No les habían quitado las cajas de las bombas. En realidad, aún tenían todas sus armas. Si los neshgais les permitían conservarlas porque las menospreciaban, aún podían demostrarles que se habían precipitado en su juicio. Una bomba derrumbaría las puertas cerradas de aquella sala, y unas cuantas más matarían y asustarían a las suficientes criaturas elefantinas como para permitir al grupo llegar al puerto. Y allí podrían apoderarse de una galera, que debía ser relativamente fácil de manejar. O si querían ir más lejos, podían apoderarse de un barco de vela de los muchos que había en el puerto. Que, según sus sospechas, poseerían también probablemente motores vegetales supletorios.

Pero no tenía sentido hacerlo más que como último recurso. Si los neshgais intentasen matarlos o esclavizarlos, sin duda se habrían apoderado de sus armas. Él daría órdenes a sus hombres de que se resistiesen si les pedían que entregasen las armas. Y les explicaría sus planes de fuga si sucedía esto.

Entre tanto, vería lo que pasaba con los neshgais. Les necesitaba tanto como ellos les necesitaban a él. Él tenía conocimiento y empuje, y ellos materiales y gente. Juntos, podían atacar al Árbol. O a los hombres murciélago, a los que creía auténticos dueños del Árbol.

A última hora de aquel día vino a buscarle un oficial que se presentó como Tarshkrat. Siguió la flotante capa del gigante hasta la oficina de Shegnif. El Gran Visir pidió a Ulises que se sentara y le ofreció un líquido oscuro parecido al vino. Ulises lo aceptó y le dio las gracias pero bebió muy poco. Aun así, aquel poco hizo cantar sus venas.

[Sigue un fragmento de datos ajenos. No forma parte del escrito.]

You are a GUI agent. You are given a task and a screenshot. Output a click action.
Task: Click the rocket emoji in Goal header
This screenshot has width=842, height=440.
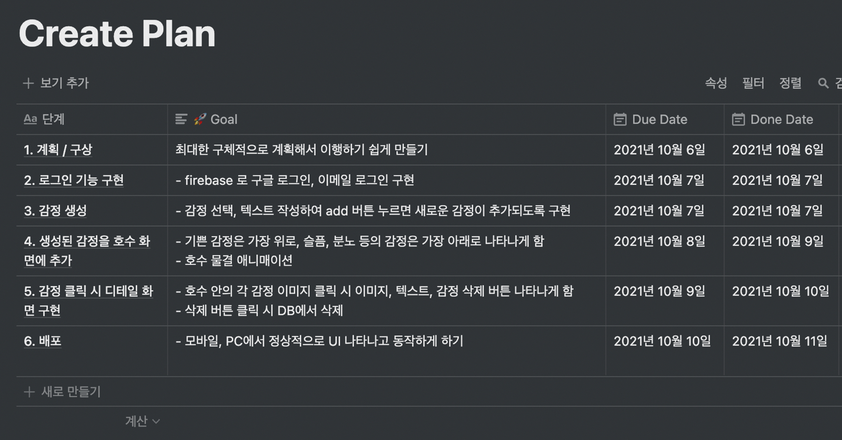click(200, 119)
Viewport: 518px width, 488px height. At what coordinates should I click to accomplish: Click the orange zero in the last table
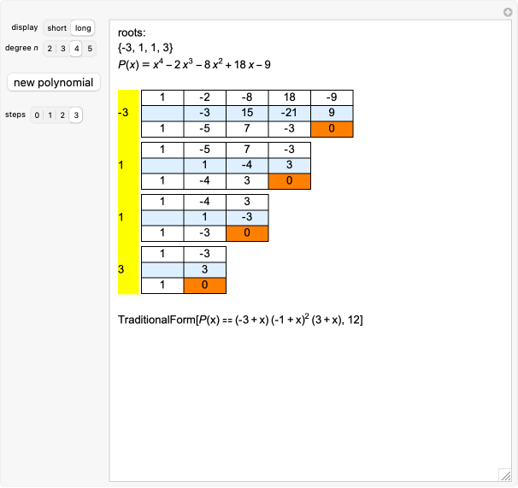pos(205,285)
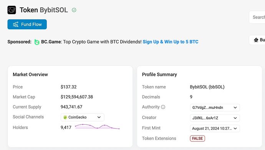Click the BC.Game sponsor logo icon
This screenshot has width=265, height=150.
click(37, 42)
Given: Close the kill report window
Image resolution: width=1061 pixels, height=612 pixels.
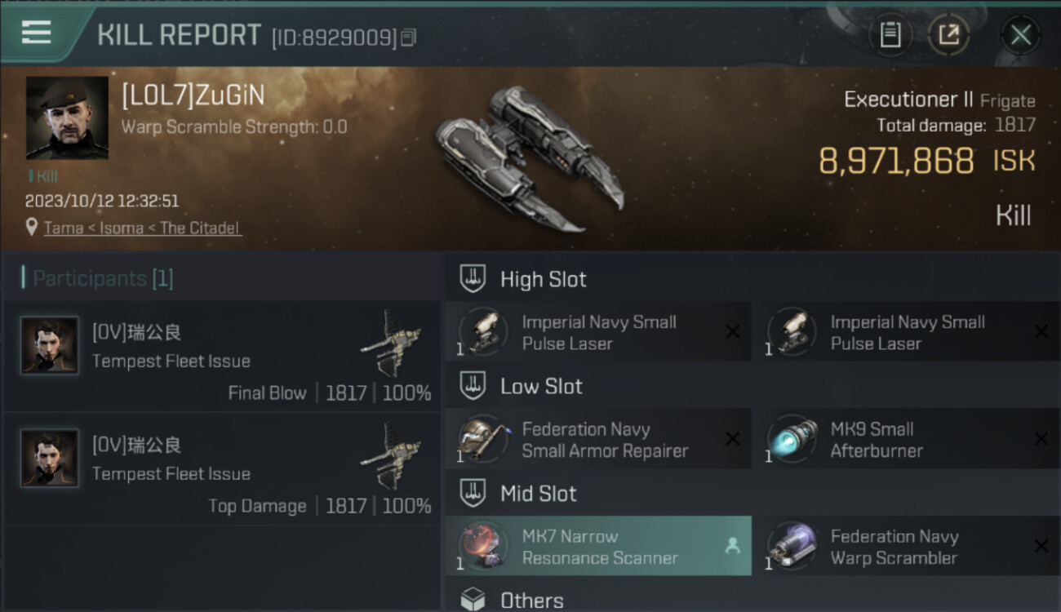Looking at the screenshot, I should [x=1020, y=35].

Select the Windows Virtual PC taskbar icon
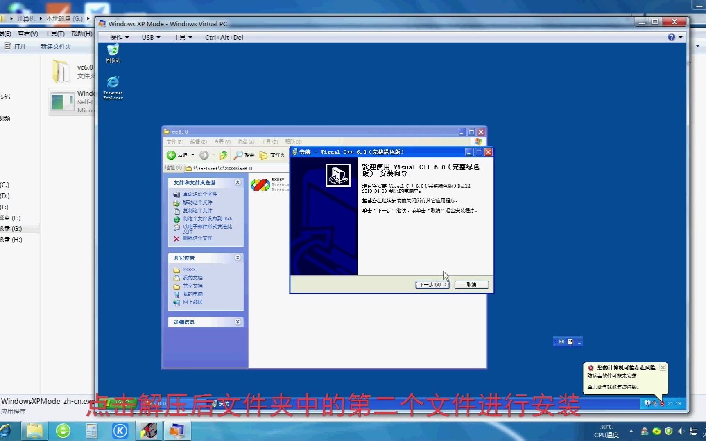[x=177, y=431]
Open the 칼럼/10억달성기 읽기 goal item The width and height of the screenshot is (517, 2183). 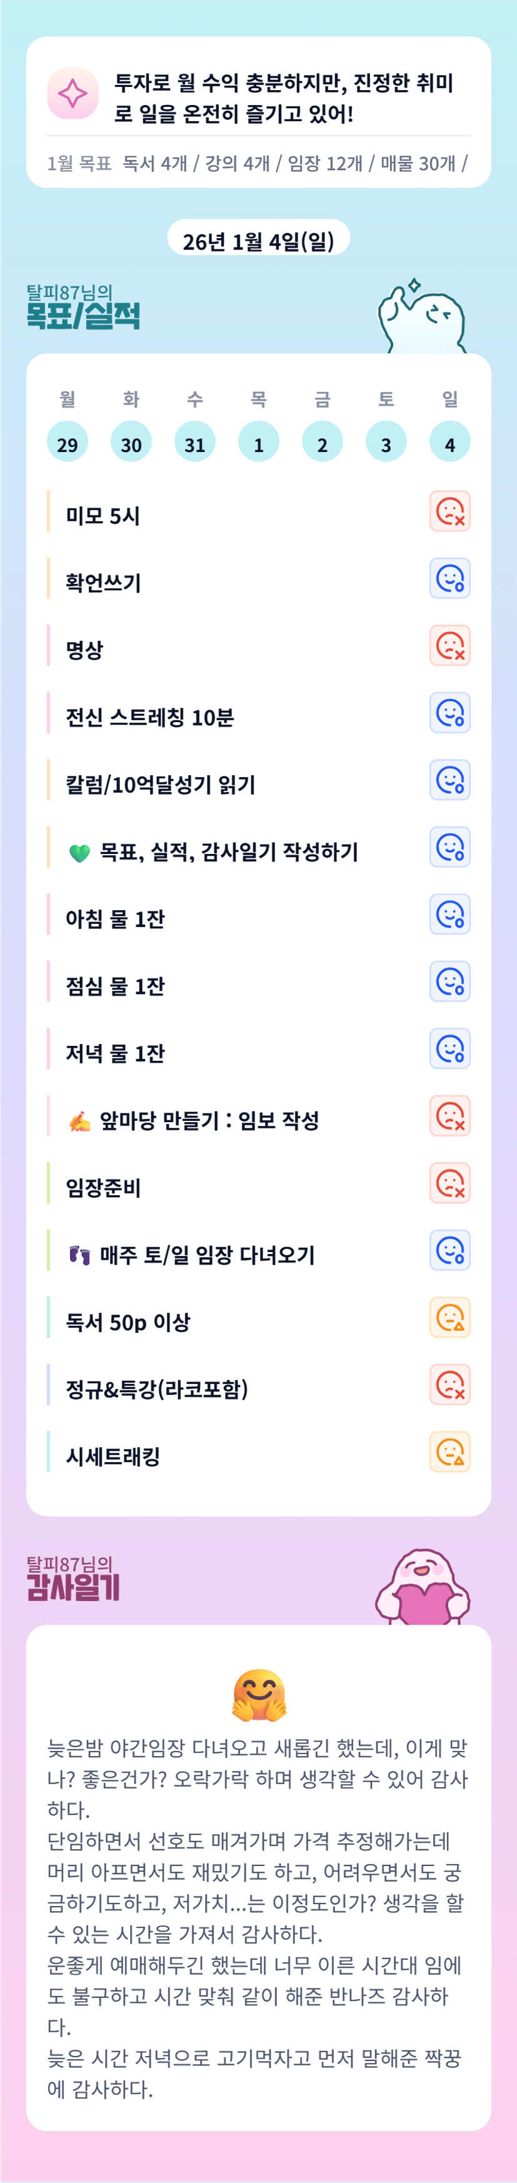click(160, 785)
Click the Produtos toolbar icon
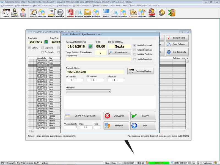220x165 pixels. 51,12
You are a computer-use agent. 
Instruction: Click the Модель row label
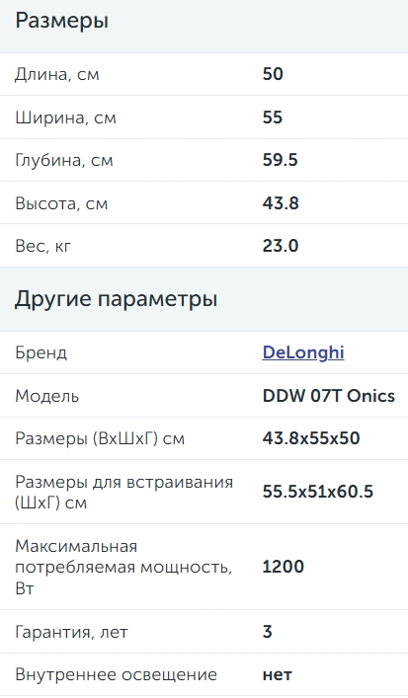click(x=47, y=396)
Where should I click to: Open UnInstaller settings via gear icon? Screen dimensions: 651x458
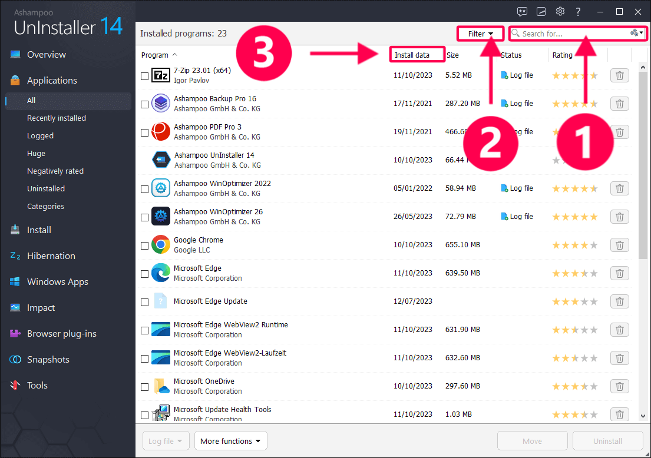coord(560,11)
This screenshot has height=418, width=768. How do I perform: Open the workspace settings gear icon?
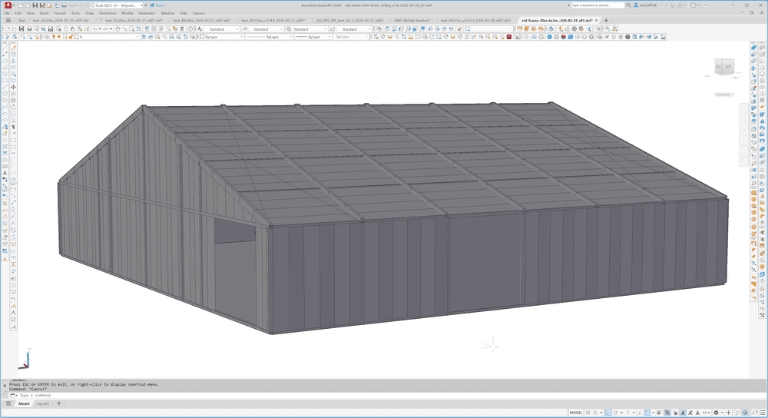coord(716,413)
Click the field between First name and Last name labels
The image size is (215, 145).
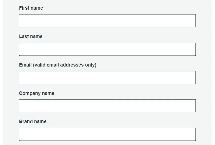(107, 21)
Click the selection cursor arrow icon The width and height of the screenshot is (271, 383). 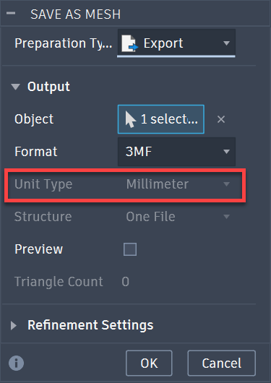(130, 119)
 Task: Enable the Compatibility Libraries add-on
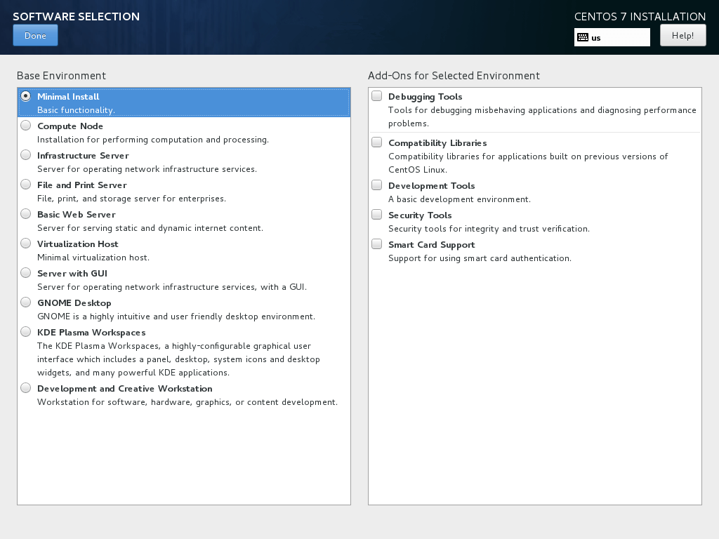tap(376, 142)
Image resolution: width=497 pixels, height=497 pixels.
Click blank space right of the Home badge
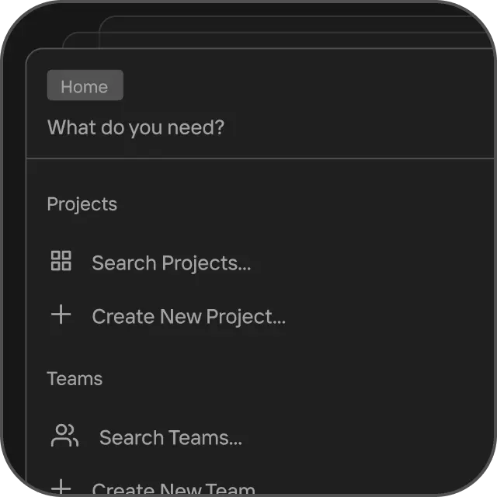click(311, 86)

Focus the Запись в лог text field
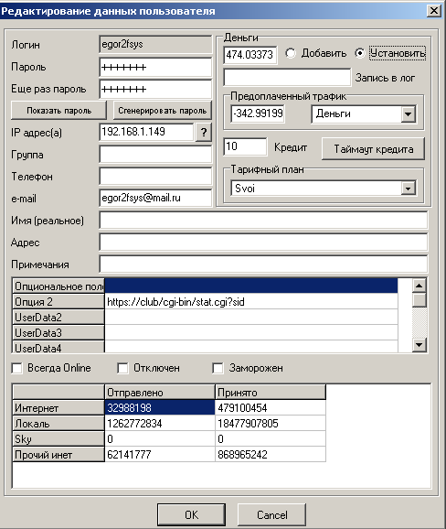tap(287, 77)
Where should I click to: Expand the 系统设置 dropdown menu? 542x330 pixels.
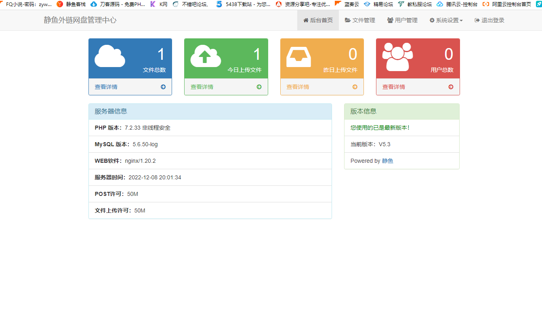point(446,20)
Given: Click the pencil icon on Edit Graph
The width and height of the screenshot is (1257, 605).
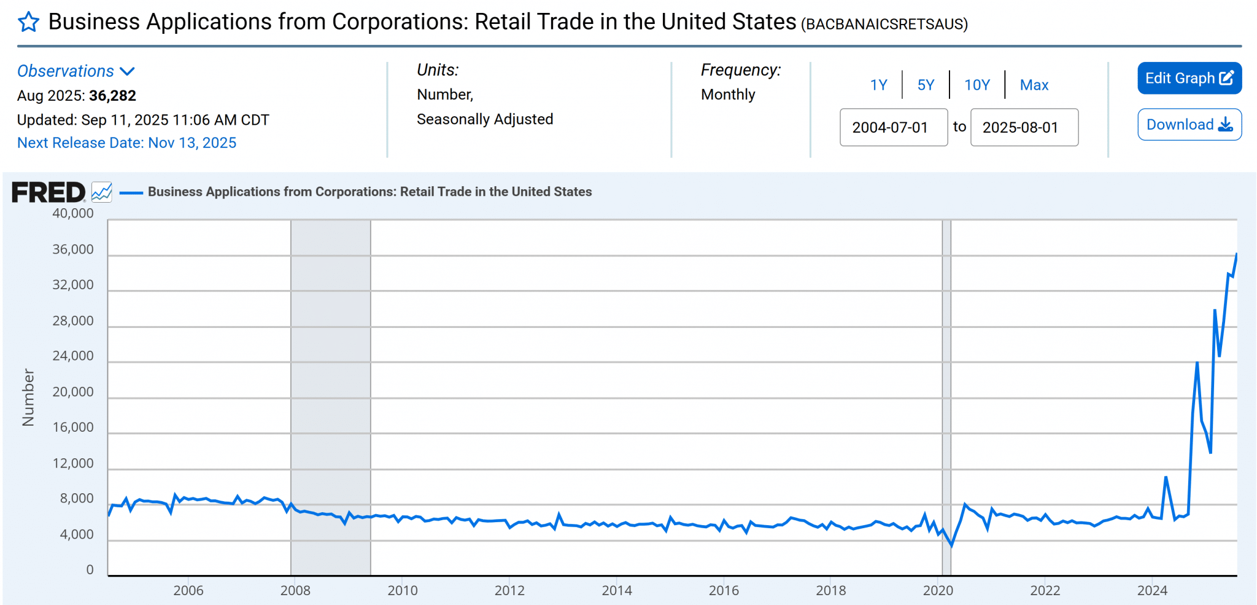Looking at the screenshot, I should tap(1226, 78).
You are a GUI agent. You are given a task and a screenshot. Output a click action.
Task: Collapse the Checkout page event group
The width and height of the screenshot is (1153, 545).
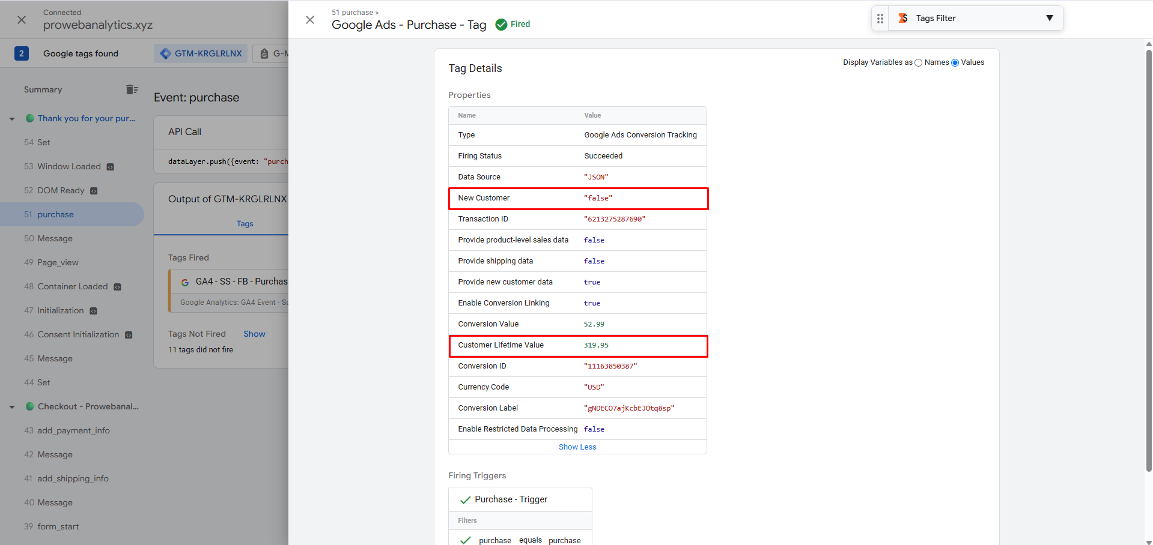point(12,407)
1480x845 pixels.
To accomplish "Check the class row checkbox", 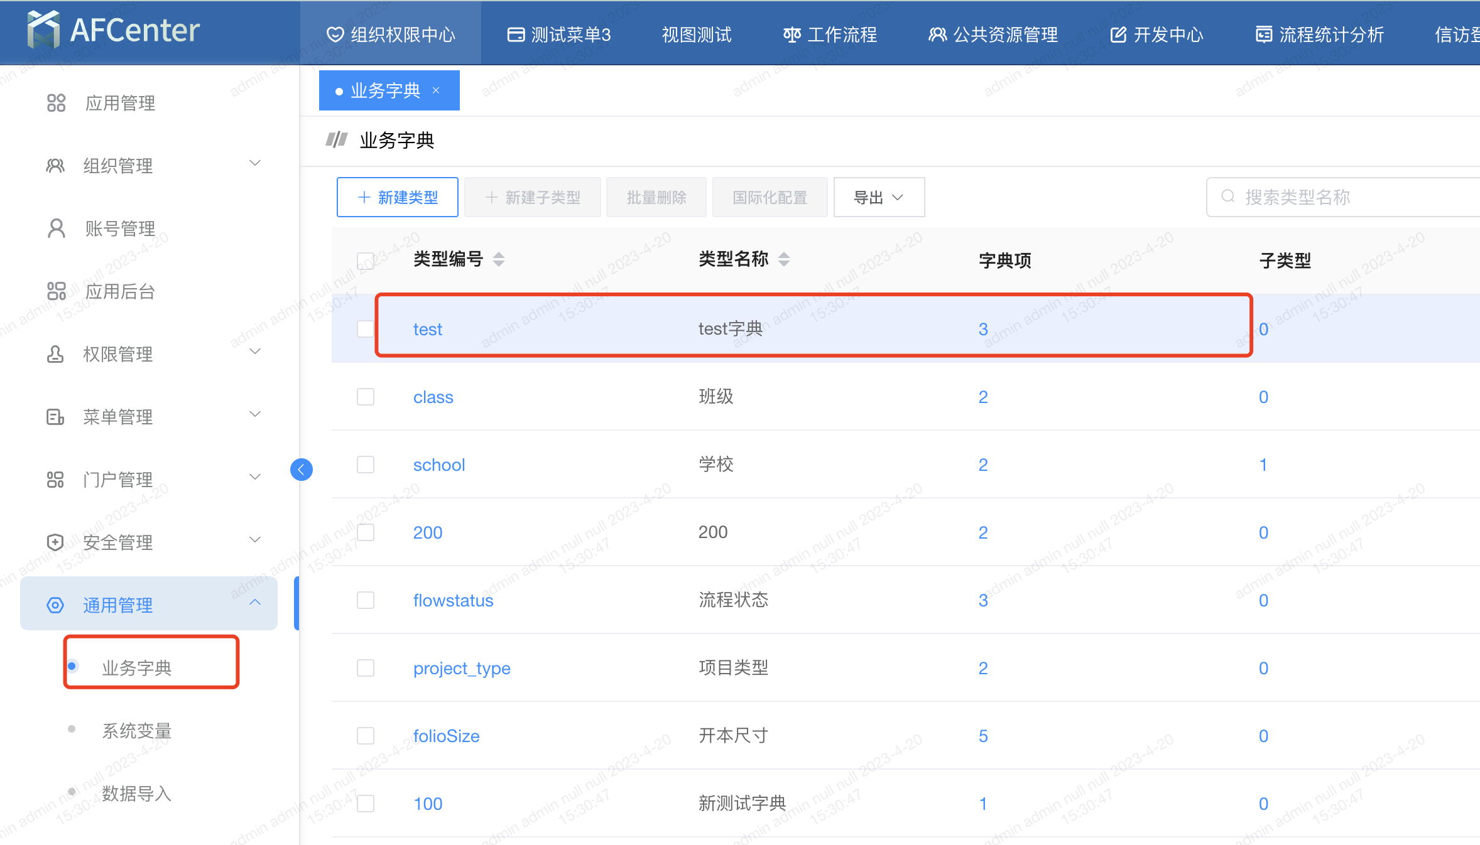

Shegnif sorbió el líquido con su trompa y se la introdujo en la boca mientras corrían por sus mejillas lágrimas de placer o de dolor. El recipiente de piedra que había ante ellos contenía más de dos litros de aquel licor, pero Shegnif no bebió mucho. Sólo intentaba dar la impresión de que lo hacía. Mientras escuchaba las palabras de Ulises, hundía la trompa con frecuencia en la vasija de piedra. Pero probablemente no hiciese más que agitar el líquido con la planta de la trompa.